[DIRECTION]: Copy the rows from the line with "Task: Open the 24.10.3 version dropdown" to the line with "Action: click(1022, 168)", substituting "Screenshot size" for "Image resolution" and changing nothing else.

[SUPPLIED INFORMATION]:
— Start —
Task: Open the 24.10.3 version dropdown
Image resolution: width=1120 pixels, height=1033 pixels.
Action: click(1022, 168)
— End —
— Start —
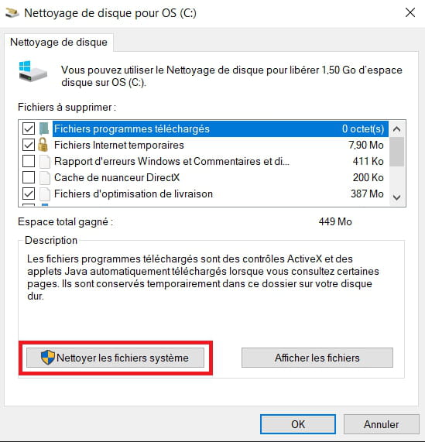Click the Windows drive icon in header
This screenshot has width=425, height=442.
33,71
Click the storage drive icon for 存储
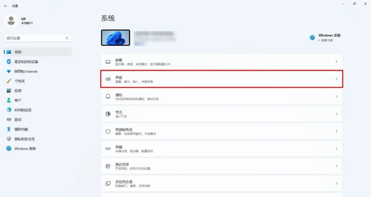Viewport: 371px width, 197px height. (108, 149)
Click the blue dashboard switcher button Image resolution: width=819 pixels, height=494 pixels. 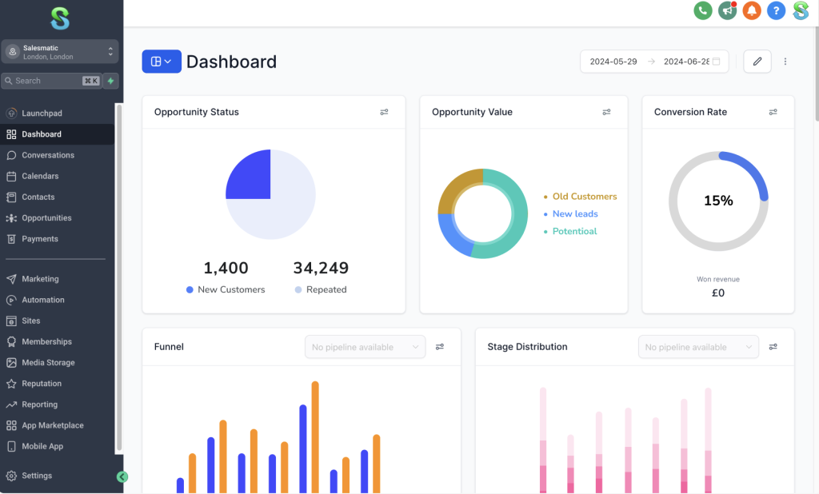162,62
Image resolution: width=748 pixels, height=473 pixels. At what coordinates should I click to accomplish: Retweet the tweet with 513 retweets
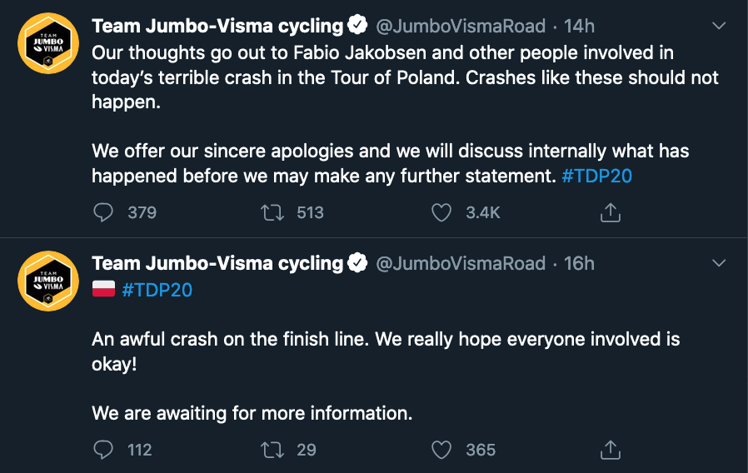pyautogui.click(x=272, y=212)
— End —
[SOLUTION TO THE EXERCISE]:
Task: Open the 24.10.3 version dropdown
Screenshot size: width=1120 pixels, height=1033 pixels.
Action: click(1022, 168)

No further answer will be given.